Exercise instructions: Using the data below, repeat all of it precisely.

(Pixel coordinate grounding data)
************

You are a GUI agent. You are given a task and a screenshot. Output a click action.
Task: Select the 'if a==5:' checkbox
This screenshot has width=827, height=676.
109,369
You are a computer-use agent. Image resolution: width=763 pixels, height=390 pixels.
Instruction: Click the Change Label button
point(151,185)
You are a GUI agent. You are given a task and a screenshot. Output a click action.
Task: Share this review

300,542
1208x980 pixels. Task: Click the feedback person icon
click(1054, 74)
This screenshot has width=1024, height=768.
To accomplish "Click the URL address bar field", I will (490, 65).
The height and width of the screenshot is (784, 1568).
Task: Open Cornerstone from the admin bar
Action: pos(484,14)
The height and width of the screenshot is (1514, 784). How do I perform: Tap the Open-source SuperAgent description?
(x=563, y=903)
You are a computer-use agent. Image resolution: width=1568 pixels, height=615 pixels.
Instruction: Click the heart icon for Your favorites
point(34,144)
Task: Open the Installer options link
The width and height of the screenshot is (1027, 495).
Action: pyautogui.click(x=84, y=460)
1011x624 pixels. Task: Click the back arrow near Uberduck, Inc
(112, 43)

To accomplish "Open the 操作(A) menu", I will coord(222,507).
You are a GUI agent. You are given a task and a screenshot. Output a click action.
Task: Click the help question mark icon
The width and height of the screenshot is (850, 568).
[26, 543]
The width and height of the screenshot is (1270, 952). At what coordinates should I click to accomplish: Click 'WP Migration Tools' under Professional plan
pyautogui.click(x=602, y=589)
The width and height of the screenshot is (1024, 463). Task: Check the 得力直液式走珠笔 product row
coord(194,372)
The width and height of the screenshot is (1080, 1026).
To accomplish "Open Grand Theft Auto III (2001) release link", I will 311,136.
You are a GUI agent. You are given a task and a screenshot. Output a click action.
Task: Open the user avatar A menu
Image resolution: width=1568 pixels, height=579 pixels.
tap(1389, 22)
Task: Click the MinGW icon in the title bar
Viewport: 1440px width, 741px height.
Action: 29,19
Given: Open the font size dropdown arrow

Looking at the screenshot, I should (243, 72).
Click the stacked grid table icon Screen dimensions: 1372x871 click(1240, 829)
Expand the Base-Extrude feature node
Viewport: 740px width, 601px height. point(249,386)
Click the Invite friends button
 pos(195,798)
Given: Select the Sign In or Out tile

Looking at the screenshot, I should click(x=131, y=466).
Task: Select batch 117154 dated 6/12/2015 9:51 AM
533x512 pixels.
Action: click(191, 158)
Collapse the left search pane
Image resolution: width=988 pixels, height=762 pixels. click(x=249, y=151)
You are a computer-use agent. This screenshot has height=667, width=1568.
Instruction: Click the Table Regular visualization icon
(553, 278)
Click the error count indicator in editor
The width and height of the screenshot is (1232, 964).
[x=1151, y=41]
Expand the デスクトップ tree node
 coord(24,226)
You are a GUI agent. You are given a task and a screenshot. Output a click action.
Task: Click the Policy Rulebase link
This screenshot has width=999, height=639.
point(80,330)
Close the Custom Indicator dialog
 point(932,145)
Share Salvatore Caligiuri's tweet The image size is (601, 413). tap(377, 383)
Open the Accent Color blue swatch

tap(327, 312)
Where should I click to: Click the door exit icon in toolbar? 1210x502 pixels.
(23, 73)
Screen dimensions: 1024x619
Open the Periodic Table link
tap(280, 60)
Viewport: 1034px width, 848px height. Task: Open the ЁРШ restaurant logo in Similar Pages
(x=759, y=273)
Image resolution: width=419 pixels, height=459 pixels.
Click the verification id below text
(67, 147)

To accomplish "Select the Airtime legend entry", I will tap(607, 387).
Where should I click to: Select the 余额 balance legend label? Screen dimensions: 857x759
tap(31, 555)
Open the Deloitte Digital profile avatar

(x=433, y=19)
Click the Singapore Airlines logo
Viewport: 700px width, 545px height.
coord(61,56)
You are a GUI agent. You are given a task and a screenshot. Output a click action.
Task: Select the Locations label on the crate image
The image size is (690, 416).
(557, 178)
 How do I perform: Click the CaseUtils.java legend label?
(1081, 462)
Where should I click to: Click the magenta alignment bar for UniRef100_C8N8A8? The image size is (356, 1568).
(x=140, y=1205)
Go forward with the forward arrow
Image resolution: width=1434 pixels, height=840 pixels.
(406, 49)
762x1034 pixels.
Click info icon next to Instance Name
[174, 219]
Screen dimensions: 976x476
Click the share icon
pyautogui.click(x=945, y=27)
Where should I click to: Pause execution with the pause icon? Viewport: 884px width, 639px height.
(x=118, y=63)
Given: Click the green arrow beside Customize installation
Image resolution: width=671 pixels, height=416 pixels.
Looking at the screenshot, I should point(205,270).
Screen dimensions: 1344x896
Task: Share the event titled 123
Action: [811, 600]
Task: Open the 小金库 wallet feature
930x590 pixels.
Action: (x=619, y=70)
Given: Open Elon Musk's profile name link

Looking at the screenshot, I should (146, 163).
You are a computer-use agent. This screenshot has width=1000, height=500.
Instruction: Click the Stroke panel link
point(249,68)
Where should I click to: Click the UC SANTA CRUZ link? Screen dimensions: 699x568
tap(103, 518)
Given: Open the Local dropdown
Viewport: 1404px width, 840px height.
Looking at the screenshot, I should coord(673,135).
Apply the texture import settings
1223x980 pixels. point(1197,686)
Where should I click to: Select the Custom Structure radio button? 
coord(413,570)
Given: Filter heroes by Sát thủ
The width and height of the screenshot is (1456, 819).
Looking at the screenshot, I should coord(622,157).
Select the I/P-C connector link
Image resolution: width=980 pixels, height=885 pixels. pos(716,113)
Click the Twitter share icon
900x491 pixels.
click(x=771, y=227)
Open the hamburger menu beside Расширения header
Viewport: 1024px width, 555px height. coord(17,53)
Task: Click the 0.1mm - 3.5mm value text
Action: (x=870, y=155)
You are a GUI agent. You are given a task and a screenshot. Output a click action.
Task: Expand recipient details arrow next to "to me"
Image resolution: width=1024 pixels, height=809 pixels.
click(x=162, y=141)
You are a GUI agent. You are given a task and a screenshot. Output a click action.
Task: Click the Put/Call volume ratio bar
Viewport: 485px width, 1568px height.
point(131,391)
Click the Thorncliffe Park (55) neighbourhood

************

Task response:
You are a GUI agent. You are given a task and a screenshot. Output a click action.
Task: Select the 'if a==5:' checkbox
This screenshot has width=827, height=676.
109,369
You are a computer-use agent. Image resolution: width=763 pixels, height=390 pixels.
Instruction: Click the Change Label button
point(151,185)
You are a GUI agent. You are given a task and a screenshot. Output a click action.
Task: Share this review

300,542
1208x980 pixels. Task: Click the feedback person icon
click(1054, 74)
This screenshot has width=1024, height=768.
To accomplish "Click the URL address bar field", I will (490, 65).
The height and width of the screenshot is (784, 1568).
Task: Open Cornerstone from the admin bar
Action: pos(484,14)
The height and width of the screenshot is (1514, 784). How do I perform: Tap the Open-source SuperAgent description?
(x=563, y=903)
You are a computer-use agent. Image resolution: width=1568 pixels, height=615 pixels.
Instruction: Click the heart icon for Your favorites
point(34,144)
Task: Open the Installer options link
The width and height of the screenshot is (1027, 495).
Action: pyautogui.click(x=84, y=460)
1011x624 pixels. Task: Click the back arrow near Uberduck, Inc
(112, 43)

To accomplish "Open the 操作(A) menu", I will coord(222,507).
You are a GUI agent. You are given a task and a screenshot. Output a click action.
Task: Click the help question mark icon
The width and height of the screenshot is (850, 568).
[26, 543]
The width and height of the screenshot is (1270, 952). At what coordinates should I click to accomplish: Click 'WP Migration Tools' under Professional plan
pyautogui.click(x=602, y=589)
The width and height of the screenshot is (1024, 463). Task: Check the 得力直液式走珠笔 product row
coord(194,372)
The width and height of the screenshot is (1080, 1026).
To accomplish "Open Grand Theft Auto III (2001) release link", I will 311,136.
You are a GUI agent. You are given a task and a screenshot. Output a click action.
Task: Open the user avatar A menu
Image resolution: width=1568 pixels, height=579 pixels.
tap(1389, 22)
Task: Click the MinGW icon in the title bar
Viewport: 1440px width, 741px height.
Action: 29,19
Given: Open the font size dropdown arrow

Looking at the screenshot, I should (243, 72).
Click the stacked grid table icon Screen dimensions: 1372x871 click(1240, 829)
Expand the Base-Extrude feature node
Viewport: 740px width, 601px height. point(249,386)
Click the Invite friends button
 pos(195,798)
Given: Select the Sign In or Out tile

Looking at the screenshot, I should click(x=131, y=466).
Task: Select batch 117154 dated 6/12/2015 9:51 AM
533x512 pixels.
Action: click(191, 158)
Collapse the left search pane
Image resolution: width=988 pixels, height=762 pixels. click(x=249, y=151)
You are a computer-use agent. This screenshot has height=667, width=1568.
Instruction: Click the Table Regular visualization icon
(553, 278)
Click the error count indicator in editor
The width and height of the screenshot is (1232, 964).
[x=1151, y=41]
Expand the デスクトップ tree node
 coord(24,226)
You are a GUI agent. You are given a task and a screenshot. Output a click action.
Task: Click the Policy Rulebase link
This screenshot has width=999, height=639.
point(80,330)
Close the Custom Indicator dialog
 point(932,145)
Share Salvatore Caligiuri's tweet The image size is (601, 413). tap(377, 383)
Open the Accent Color blue swatch

tap(327, 312)
Where should I click to: Click the door exit icon in toolbar? 1210x502 pixels.
(23, 73)
Screen dimensions: 1024x619
Open the Periodic Table link
tap(280, 60)
Viewport: 1034px width, 848px height. Task: Open the ЁРШ restaurant logo in Similar Pages
(x=759, y=273)
Image resolution: width=419 pixels, height=459 pixels.
Click the verification id below text
(67, 147)

To accomplish "Select the Airtime legend entry", I will tap(607, 387).
Where should I click to: Select the 余额 balance legend label? Screen dimensions: 857x759
tap(31, 555)
Open the Deloitte Digital profile avatar

(x=433, y=19)
Click the Singapore Airlines logo
Viewport: 700px width, 545px height.
coord(61,56)
You are a GUI agent. You are given a task and a screenshot. Output a click action.
Task: Select the Locations label on the crate image
The image size is (690, 416).
(557, 178)
 How do I perform: Click the CaseUtils.java legend label?
(1081, 462)
Where should I click to: Click the magenta alignment bar for UniRef100_C8N8A8? The image size is (356, 1568).
(x=140, y=1205)
Go forward with the forward arrow
Image resolution: width=1434 pixels, height=840 pixels.
(406, 49)
762x1034 pixels.
Click info icon next to Instance Name
[174, 219]
Screen dimensions: 976x476
Click the share icon
pyautogui.click(x=945, y=27)
Where should I click to: Pause execution with the pause icon? Viewport: 884px width, 639px height.
(x=118, y=63)
Given: Click the green arrow beside Customize installation
Image resolution: width=671 pixels, height=416 pixels.
Looking at the screenshot, I should point(205,270).
Screen dimensions: 1344x896
Task: Share the event titled 123
Action: [811, 600]
Task: Open the 小金库 wallet feature
930x590 pixels.
Action: (x=619, y=70)
Given: Open Elon Musk's profile name link

Looking at the screenshot, I should (146, 163).
You are a computer-use agent. This screenshot has width=1000, height=500.
Instruction: Click the Stroke panel link
point(249,68)
Where should I click to: Click the UC SANTA CRUZ link? Screen dimensions: 699x568
tap(103, 518)
Given: Open the Local dropdown
Viewport: 1404px width, 840px height.
Looking at the screenshot, I should coord(673,135).
Apply the texture import settings
1223x980 pixels. point(1197,686)
Where should I click to: Select the Custom Structure radio button? 
coord(413,570)
Given: Filter heroes by Sát thủ
The width and height of the screenshot is (1456, 819).
Looking at the screenshot, I should coord(622,157).
Select the I/P-C connector link
Image resolution: width=980 pixels, height=885 pixels. pos(716,113)
Click the Twitter share icon
900x491 pixels.
click(x=771, y=227)
Open the hamburger menu beside Расширения header
Viewport: 1024px width, 555px height. coord(17,53)
Task: Click the 0.1mm - 3.5mm value text
Action: (x=870, y=155)
You are a GUI agent. You are given a task and a screenshot. Output a click action.
Task: Expand recipient details arrow next to "to me"
Image resolution: width=1024 pixels, height=809 pixels.
click(x=162, y=141)
You are a GUI agent. You are given a task and a screenshot. Output a click action.
Task: Click the Put/Call volume ratio bar
Viewport: 485px width, 1568px height.
point(131,391)
Click the Thorncliffe Park (55) neighbourhood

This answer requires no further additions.